Several animal models are routinely used in our laboratory to answer specific research questions: APP/PS1 (AD), NALP3-/- and APPPS1xNALP3-/-, CX3CR1-GFP, NOS2-/-, TLRs -/-, Apoe -/-, CX3CR1-GFP-Cre-GFP and CX3CR1-yfp-cRE-yfp (optogenetic animals)… Primary microglia, astrocytes and neurons are routinely generated from these different models to perform several in vitro stimulation assays, perform screening of large panel of molecules... In addition to these animal models, a broad variety of techniques are available in the laboratory. This includes the basic infrastructures as Tecan plate reader, fluorescence microscope, flow Cytometer (BD FACS ScantoII), LI-COR fluorescent membrane imaging but also the live microscope, 2-photons microscope, HPLC instrument, Biorad spot picker, Typhon phosphorimager/ scanner etc. We have also the opportunity to use other technologies available in the core facility of the Research center (German Center for Neurodegenerative Disease (DZNE)) and the hospital (University of Bonn Medical Center).

II. Participation in the MADGIC project

Our overall task in the JPND MADGIC is to characterize microglia, microglia-like cells and microphages in terms of phenotypes, functions and their contribution to AD related phenotypes, both in-vitro and in-vivo conditions.

The first part of the work consists of the generation of microglia/macrophage-like cells from AD monocytes (sAD and FAD). This will enable us to perform comparative studies between the cell types generated (from iPSCs vs monocytes) and will also be a useful tool in solving unknown dynamic aspects of the human disease.

Protocols to generate macrophages from monocytes and to test their functional activity are already available in our lab. We attempt to generate microglia-like cells from the monocytes, reaching thereby a further differentiation “stage” of monocytes. The generation of these induced microglia-like cells was achieved in the presence of several growth factors (IL34, GM-CSF, MCSF, MCP1, NGF-β) and medium supplement (astrocytes conditioned medium) during 14 days. The cells were monitored and analyzed for their morphology (microscopy) and surface molecule expression (flow cytometry) and compared to macrophages during the differentiation process.

Despite the use of different combination of growth factors, media and culture conditions, we have not been able to generate microglia-like cells from monocytes. The cells show macrophages phenotypes characteristics (shape and cell surface markers expression)

The next step of this task is to start the inclusion of patients, generate macrophage derived blood monocytes and perform their phenotypic and functional characterization.

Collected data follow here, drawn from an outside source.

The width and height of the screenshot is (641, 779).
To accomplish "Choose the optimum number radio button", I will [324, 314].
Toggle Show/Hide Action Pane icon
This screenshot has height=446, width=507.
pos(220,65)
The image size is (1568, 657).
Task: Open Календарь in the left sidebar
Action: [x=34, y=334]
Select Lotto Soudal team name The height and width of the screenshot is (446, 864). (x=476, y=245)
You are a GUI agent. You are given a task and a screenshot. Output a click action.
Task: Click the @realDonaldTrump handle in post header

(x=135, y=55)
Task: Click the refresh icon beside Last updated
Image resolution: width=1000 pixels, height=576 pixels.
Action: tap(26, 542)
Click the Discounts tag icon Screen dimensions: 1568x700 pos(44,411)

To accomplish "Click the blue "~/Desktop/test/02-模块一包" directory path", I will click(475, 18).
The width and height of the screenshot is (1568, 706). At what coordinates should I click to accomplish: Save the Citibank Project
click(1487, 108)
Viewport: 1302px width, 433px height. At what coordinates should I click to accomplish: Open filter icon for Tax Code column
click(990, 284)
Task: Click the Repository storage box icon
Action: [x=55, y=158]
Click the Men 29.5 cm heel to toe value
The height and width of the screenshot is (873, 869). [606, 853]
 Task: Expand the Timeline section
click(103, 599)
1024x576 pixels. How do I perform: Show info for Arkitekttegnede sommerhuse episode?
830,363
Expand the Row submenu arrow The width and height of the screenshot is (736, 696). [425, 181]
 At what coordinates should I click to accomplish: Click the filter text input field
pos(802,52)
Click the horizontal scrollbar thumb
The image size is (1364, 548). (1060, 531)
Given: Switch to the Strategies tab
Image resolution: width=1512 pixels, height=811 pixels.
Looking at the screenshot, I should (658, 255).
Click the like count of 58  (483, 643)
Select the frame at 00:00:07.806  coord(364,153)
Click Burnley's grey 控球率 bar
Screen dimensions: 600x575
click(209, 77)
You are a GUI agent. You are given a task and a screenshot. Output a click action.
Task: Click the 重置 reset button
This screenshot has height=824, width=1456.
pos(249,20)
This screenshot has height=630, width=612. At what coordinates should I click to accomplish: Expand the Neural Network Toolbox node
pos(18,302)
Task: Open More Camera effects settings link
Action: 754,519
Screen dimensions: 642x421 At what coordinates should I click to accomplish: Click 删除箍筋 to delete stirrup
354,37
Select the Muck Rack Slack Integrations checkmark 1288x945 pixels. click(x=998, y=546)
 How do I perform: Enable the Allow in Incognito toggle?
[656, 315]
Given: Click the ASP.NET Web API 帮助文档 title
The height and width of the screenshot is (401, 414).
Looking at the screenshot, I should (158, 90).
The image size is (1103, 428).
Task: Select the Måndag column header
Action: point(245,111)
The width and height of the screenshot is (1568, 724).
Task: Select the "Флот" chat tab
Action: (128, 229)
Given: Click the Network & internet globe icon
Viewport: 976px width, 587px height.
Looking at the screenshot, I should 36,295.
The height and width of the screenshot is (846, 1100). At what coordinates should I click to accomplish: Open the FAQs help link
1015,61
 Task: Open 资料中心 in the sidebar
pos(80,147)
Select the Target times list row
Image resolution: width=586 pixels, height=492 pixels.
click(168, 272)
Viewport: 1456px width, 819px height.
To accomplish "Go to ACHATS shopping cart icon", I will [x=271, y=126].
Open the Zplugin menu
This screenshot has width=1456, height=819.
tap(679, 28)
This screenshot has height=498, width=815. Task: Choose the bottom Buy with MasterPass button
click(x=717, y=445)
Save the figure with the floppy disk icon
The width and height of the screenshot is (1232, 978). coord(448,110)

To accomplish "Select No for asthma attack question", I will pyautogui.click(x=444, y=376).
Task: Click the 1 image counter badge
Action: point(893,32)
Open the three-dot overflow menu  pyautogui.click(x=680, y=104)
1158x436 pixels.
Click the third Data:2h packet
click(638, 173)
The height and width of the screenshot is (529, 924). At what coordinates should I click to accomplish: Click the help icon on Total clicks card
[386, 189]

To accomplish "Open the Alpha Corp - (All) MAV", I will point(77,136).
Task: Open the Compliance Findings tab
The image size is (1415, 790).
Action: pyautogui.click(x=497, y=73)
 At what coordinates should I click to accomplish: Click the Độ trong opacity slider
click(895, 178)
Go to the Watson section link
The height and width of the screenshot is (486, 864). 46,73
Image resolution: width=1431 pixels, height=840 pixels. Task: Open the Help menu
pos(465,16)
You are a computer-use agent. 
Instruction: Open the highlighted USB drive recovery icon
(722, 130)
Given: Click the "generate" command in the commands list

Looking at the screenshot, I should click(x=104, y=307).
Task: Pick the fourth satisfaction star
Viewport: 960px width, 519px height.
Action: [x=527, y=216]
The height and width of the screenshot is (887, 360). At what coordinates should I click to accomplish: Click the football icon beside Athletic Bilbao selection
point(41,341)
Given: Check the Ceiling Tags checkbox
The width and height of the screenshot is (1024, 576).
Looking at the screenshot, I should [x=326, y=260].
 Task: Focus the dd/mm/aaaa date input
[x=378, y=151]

A second part of the work consists of the characterization of the phenotypes and functions of the iPSCs derived microglia-like cells. Our laboratory does not have the expertise on iPSCs handling. Thus, an exchange with the laboratory of Dr. Tarja Malm is planned from March-April 2017 for 30 to 45 days. The aim of this visit, for the post-doctoral fellow, is to have an excellent training on microglia-like cell generation. This visit will also allow a transfer of technology and knowledge between different labs of the consortium, one of the major objectives of this JPND MADGIC project.

III. Key publications relevant for the project

1. Heneka MT, Fink A, Doblhammer-Reiter G. Effect of pioglitazone medication on the incidence of dementia. (2015). Ann. Neurol. 78: 284-94.

2. Heneka MT, Golenbock D, Latz E Neuroinflammation in Alzheimer’s disease. (2015). Nat. Immunol. 16:229-236.

3. Kummer MP, Schwarzenberger R, Sayah-Jeanne S, Dubernet M, Walczak R, Hum DW, Schwartz S, Axt D, Heneka MT. Pan-PPAR modulation effectively protects APP/PS1 mice from amyloid deposition and cognitive deficits.  Mol Neurobiol. 2015 Apr;51(2):661-71

4. Heneka MT, Kummer MP, Stutz A, Delekate A, Schwartz S, Vieira- Saecker A, Griep A, Axt D, Remus A, Tzeng TC, Gelpi E, Halle A, Korte M, Latz E, Golenbock DT. NLRP3 is activated in Alzheimer’s disease and contributes to pathology in APP/PS1 mice. (2013). Nature. 493: 674- 678.